>> begin SOURCE TEXT

Newlon said Washington County also has a right to refusal, meaning if the inmate is a trouble maker, they can be sent back.

“We are going to get some of their more well-behaved inmates,” Newlon said. “If we are having problems with them, we can call and they will come and get them.”

The agreement is similar to the one the county had with Scott County, but since the new jail in Scott is completed, they are no longer short on space.

“Scott was great to work with and I think Harrison is going to be great to work with, as well,” Newlon said.

The commissioners met the following day and gave the approval for the hiring of the additional guards, as well.

In other business

The council approved the hiring of a new employee in Prosecutor Dustin Houchin’s office.

Houchin said the county received an Adult Protective Services Grant to hire a new case worker in the Adult Protective Services office.

The county would pay the person and be reembursed when the grant money comes in. Houchin said he expects to have someone hired in a couple of weeks.

The council approved appointing a lead attorney in the public defenders’ office.

Councilman Ben Bowling, who also sits on the Public Defender Board said there is a need for an attorney to take the lead should ethical situations arise.

“Right now, the board doesn’t have any teeth, because none of us are attornys,” he said. “If a problem arises and we talk to an attorney, they aren’t likely to listen, but if another attorney talks to them about it, it will come with more weight.”

>> end SOURCE TEXT
>> begin MATERIALS PROVIDED

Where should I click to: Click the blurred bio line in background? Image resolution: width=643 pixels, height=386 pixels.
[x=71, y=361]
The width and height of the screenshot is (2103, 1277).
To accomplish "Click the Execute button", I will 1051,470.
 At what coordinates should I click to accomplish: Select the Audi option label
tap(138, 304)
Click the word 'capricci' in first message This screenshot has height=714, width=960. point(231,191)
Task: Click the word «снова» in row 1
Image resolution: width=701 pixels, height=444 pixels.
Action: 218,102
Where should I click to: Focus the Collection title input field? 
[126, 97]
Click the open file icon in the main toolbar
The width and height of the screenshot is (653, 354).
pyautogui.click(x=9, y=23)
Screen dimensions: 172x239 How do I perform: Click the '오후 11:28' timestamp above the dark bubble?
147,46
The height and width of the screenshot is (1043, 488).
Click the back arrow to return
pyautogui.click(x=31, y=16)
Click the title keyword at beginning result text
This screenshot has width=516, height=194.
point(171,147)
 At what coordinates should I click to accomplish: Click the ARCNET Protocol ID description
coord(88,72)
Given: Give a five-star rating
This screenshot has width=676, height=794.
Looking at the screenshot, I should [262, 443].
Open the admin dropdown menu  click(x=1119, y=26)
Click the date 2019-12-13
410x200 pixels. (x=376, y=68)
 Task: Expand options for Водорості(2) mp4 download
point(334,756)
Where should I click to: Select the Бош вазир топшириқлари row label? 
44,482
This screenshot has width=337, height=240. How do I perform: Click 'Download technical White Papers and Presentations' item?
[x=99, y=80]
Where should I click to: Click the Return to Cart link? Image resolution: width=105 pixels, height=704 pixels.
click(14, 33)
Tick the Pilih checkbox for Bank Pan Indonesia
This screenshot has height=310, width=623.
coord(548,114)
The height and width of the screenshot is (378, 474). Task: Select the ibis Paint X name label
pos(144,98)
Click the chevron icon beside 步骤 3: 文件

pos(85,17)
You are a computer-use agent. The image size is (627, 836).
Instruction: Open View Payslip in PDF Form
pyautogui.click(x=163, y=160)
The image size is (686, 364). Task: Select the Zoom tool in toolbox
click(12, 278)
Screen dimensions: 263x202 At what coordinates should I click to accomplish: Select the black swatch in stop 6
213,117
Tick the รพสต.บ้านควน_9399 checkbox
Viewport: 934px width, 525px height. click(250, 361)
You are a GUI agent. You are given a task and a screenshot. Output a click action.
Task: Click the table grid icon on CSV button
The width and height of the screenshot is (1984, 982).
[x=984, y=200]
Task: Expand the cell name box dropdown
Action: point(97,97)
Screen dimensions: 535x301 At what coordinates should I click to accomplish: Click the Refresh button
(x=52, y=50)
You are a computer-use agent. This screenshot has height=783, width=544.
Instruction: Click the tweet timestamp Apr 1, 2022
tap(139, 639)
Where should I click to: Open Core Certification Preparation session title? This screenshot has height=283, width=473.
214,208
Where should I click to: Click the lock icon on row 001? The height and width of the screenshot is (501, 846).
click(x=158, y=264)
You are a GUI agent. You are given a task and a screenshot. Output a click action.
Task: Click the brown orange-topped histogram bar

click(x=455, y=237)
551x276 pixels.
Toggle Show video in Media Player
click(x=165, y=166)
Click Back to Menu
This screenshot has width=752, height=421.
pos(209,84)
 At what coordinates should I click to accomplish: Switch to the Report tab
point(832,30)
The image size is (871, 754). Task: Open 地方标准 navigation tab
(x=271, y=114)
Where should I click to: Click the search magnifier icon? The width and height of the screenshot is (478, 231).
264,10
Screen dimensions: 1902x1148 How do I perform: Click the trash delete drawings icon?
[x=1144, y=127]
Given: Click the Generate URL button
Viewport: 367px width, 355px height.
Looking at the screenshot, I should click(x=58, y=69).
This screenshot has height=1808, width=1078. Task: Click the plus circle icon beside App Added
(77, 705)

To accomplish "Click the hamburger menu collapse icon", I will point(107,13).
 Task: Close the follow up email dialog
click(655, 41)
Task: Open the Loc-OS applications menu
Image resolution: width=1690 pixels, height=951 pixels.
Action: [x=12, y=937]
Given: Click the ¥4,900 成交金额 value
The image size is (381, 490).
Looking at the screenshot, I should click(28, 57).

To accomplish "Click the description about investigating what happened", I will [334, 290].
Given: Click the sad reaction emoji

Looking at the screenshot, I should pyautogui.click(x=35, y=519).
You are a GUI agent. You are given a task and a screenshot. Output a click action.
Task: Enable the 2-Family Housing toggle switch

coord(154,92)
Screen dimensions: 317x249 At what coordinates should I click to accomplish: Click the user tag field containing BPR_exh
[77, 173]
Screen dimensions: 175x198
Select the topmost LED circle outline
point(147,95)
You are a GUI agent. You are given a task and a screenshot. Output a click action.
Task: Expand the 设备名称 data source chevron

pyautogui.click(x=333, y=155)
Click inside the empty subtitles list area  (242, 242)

>> end MATERIALS PROVIDED

WHAT YOU NEED TO DO
1. In the rows, swap "black" for "white" in the stretch from the line that contains "Screen dimensions: 263x202" through the line that contains "Action: point(97,97)", and give back only those lines with nothing else changed.
2. Carry on the county council story from its last sentence.
These rows have no connection to the county council story.

ANSWER LIST
1.
Screen dimensions: 263x202 At what coordinates should I click to accomplish: Select the white swatch in stop 6
213,117
Tick the รพสต.บ้านควน_9399 checkbox
Viewport: 934px width, 525px height. click(250, 361)
You are a GUI agent. You are given a task and a screenshot. Output a click action.
Task: Click the table grid icon on CSV button
The width and height of the screenshot is (1984, 982).
[x=984, y=200]
Task: Expand the cell name box dropdown
Action: point(97,97)

2.
Bowling said as of the council meeting no decision had been made as to who would take that role, but there had been some talk about Mark Clark.

There would be a bump an increase in the amount the lead attorney would be paid, but that money is already in the budget due to an open spot in the public defenders’ office.

The council denied the request from new County Assessor Greg Ball to turn one of the part-time employees in his office.

The council appropriated additional money for the coroner’s office for autopsies. There have been six murders in Washington County since November and also the number of overdose deaths have caused an increase in the number that is normally done.

The council also appointed Judy Chastain to the Property Tax Assessment Board and voted to allow Delaney Park Manager John Burlington to hire an additional employee at the park out of his budget.

The council’s next regular meeting will be Monday, August 7, 2017.